[Dataset excerpt]
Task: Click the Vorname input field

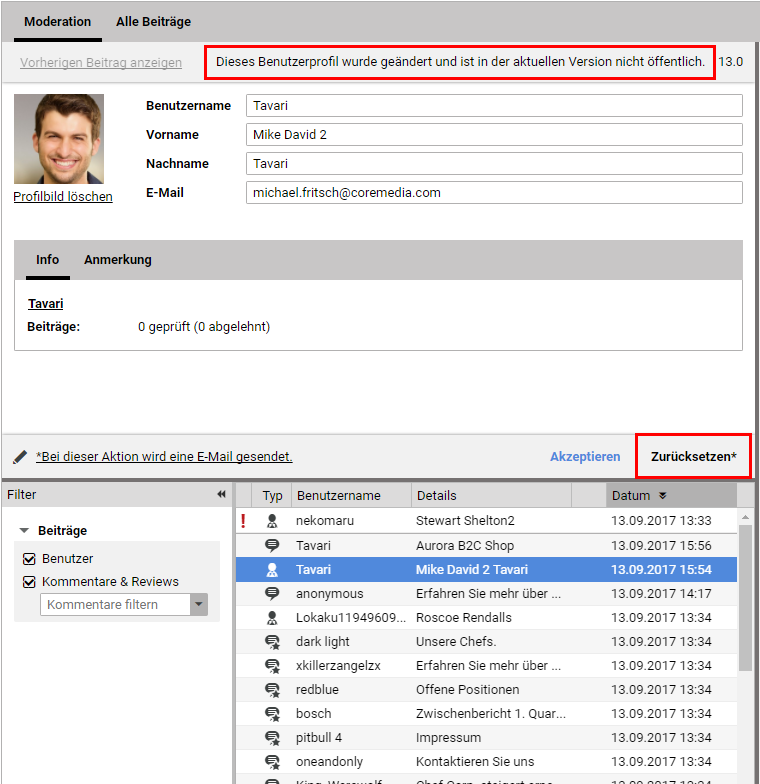Action: tap(494, 135)
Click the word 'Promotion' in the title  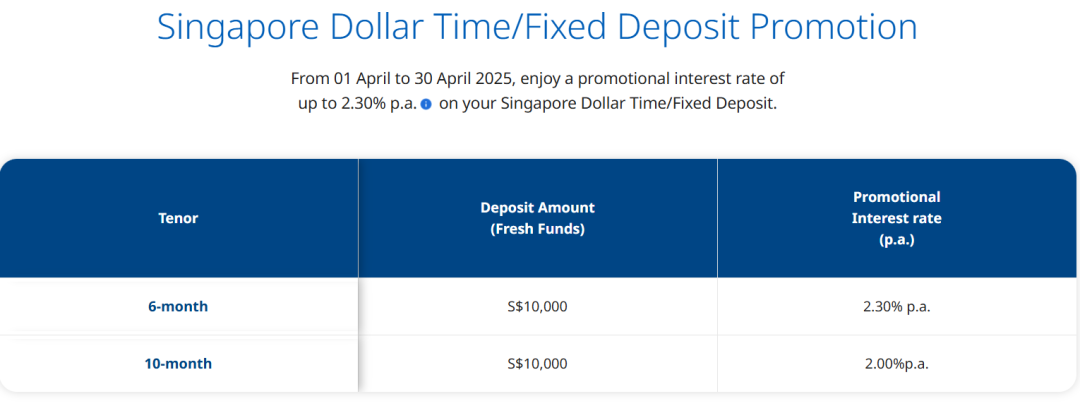(833, 26)
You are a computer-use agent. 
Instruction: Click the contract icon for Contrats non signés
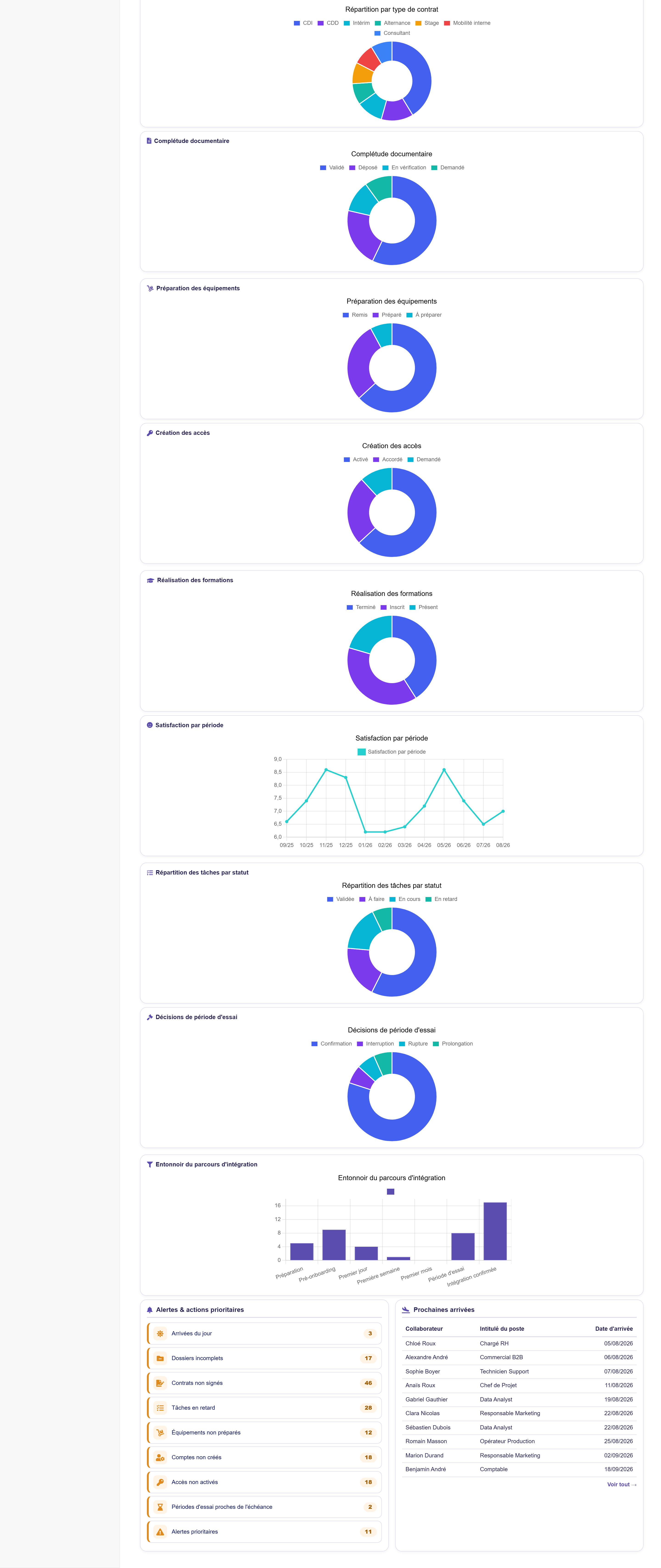(x=160, y=1383)
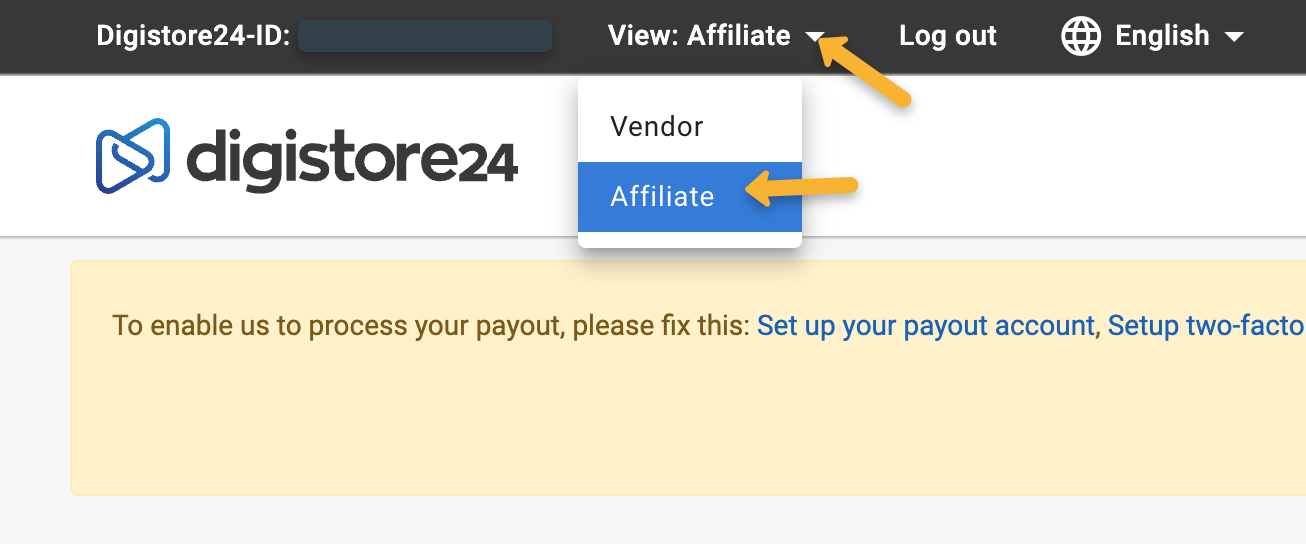Click the orange arrow pointing at view caret

click(x=865, y=70)
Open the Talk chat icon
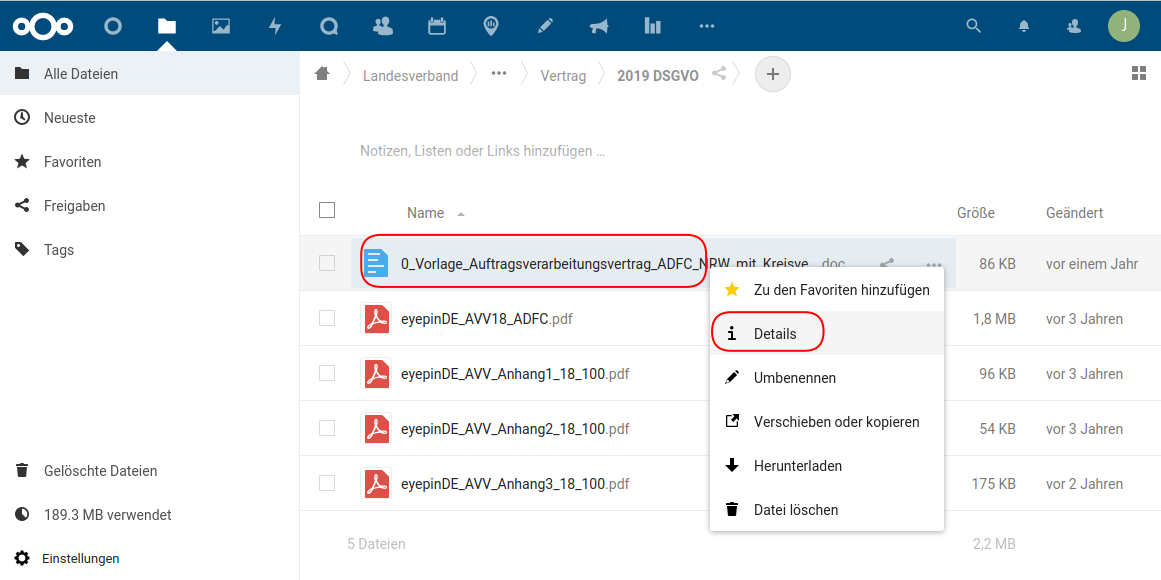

*Work to be completed*
Select every line of the listing above that contains the string "icon", treating uppercase and lowercase as different.

*Expected answer*
Instruction: Click the contract icon for Contrats non signés
Open the Talk chat icon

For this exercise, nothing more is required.